She Investigated Government Corruption. She Became a Pegasus Spyware Target.

By

Patrice Taddonio

January 3, 2023

Khadija Ismayilova was no stranger to being a target.

In years past, the award-winning investigative journalist — who reports on government corruption in Azerbaijan, an oil-and-gas-rich former republic of the USSR  —  had been blackmailed, arrested, imprisoned and forbidden to leave her country.

Then came a new, unforeseen threat.

In the above excerpt from the two-part documentary series Global Spyware Scandal: Exposing Pegasus, Ismayilova learns she’s been targeted with Pegasus — a powerful hacking tool sold to governments by the Israeli company NSO Group that gives its operators complete access to its targets’ mobile devices.

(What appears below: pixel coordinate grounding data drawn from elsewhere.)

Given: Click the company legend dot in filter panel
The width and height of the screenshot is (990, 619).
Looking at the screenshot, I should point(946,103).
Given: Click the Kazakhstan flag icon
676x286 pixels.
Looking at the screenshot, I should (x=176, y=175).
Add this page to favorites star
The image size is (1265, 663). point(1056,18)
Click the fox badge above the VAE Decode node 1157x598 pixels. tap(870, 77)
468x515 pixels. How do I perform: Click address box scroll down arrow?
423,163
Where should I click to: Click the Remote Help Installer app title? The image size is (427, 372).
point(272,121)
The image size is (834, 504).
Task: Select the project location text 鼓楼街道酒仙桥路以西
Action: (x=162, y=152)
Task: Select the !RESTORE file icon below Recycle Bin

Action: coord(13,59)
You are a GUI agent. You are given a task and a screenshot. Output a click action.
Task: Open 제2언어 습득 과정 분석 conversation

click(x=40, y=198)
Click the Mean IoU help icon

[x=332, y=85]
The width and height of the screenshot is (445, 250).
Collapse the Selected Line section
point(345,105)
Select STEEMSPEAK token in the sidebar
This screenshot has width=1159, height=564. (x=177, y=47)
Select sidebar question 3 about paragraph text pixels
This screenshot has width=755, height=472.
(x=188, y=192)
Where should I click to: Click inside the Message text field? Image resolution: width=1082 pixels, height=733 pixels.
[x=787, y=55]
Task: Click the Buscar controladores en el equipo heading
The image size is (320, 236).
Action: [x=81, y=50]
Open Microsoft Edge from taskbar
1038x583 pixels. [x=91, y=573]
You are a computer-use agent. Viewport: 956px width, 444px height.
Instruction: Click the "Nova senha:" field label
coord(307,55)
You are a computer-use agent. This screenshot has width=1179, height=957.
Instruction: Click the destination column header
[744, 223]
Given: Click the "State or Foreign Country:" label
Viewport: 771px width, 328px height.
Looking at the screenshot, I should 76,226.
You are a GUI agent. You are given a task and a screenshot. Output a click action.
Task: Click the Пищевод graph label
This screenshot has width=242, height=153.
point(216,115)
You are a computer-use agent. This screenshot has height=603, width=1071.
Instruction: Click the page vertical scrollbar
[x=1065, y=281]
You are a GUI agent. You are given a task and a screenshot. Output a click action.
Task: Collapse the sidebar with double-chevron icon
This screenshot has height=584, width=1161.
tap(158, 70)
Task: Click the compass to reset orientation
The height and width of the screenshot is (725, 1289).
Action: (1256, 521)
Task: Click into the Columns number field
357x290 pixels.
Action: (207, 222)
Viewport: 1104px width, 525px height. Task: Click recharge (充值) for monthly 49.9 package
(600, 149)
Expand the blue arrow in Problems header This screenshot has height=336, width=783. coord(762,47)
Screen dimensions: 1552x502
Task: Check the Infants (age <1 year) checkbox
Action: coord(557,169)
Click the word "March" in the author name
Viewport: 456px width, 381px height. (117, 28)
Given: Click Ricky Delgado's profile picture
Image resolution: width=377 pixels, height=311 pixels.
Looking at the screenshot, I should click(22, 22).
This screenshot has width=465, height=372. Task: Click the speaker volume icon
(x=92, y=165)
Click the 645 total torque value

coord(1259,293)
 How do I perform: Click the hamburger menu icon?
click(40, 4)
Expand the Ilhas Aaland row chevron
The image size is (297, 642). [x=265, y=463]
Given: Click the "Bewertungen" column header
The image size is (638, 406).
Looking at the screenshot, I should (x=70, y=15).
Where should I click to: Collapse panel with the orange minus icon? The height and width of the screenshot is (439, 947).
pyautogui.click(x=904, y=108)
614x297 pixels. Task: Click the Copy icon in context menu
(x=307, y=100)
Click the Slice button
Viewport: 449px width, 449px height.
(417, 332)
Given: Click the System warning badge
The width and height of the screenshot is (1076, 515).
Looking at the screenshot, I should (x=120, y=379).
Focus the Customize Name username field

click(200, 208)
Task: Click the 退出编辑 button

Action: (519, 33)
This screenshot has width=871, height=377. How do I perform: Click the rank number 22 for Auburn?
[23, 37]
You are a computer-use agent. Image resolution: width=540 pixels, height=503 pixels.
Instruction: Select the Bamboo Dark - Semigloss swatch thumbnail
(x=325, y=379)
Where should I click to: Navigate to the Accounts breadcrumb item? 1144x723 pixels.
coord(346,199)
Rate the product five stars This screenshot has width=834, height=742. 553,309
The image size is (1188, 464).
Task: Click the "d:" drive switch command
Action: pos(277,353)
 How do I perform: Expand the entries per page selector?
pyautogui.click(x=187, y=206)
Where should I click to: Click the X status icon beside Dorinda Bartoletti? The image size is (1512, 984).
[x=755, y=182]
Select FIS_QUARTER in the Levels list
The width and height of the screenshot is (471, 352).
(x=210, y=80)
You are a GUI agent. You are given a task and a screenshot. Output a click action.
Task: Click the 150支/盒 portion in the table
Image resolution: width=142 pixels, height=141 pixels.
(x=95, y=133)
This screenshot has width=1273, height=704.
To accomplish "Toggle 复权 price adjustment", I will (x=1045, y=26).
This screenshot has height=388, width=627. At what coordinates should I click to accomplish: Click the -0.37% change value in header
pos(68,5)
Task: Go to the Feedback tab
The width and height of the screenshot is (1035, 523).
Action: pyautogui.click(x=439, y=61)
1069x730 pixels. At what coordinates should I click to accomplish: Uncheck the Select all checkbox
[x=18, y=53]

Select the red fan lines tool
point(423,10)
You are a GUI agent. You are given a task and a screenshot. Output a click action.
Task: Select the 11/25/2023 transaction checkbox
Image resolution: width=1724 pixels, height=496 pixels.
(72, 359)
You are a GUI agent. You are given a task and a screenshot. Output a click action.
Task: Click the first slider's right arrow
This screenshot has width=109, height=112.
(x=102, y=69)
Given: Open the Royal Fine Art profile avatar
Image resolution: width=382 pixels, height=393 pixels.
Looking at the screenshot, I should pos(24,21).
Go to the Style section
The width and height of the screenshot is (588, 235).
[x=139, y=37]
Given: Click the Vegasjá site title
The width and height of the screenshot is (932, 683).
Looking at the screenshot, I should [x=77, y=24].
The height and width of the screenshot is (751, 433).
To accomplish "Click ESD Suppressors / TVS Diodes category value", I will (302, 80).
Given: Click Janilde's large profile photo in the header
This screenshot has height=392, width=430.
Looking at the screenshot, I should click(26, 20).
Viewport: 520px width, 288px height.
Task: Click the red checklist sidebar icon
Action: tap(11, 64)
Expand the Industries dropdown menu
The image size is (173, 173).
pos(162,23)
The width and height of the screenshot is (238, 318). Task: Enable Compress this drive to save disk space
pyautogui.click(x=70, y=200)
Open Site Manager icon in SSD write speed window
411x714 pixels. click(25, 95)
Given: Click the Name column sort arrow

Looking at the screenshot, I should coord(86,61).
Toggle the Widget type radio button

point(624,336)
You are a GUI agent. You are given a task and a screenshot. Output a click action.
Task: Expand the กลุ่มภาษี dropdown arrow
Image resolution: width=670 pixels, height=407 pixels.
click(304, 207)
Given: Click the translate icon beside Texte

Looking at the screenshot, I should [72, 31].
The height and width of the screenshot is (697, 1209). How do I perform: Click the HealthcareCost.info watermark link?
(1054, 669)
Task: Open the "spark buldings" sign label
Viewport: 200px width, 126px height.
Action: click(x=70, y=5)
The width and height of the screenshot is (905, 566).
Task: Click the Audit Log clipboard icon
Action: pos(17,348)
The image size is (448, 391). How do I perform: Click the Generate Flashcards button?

NSO Group says it sells Pegasus to vetted governments for “the sole purpose of preventing and investigating terror and serious crime.” But Global Spyware Scandal: Exposing Pegasus chronicles how a groundbreaking investigation by 17 news organizations including FRONTLINE, led by the French journalism nonprofit Forbidden Stories with technical support from Amnesty International’s Security Lab and additional assistance from Citizen Lab, found that Pegasus had been used on human rights activists, the wife and fiancée of the murdered Saudi columnist Jamal Khashoggi, and others.

Including journalists like Ismayilova.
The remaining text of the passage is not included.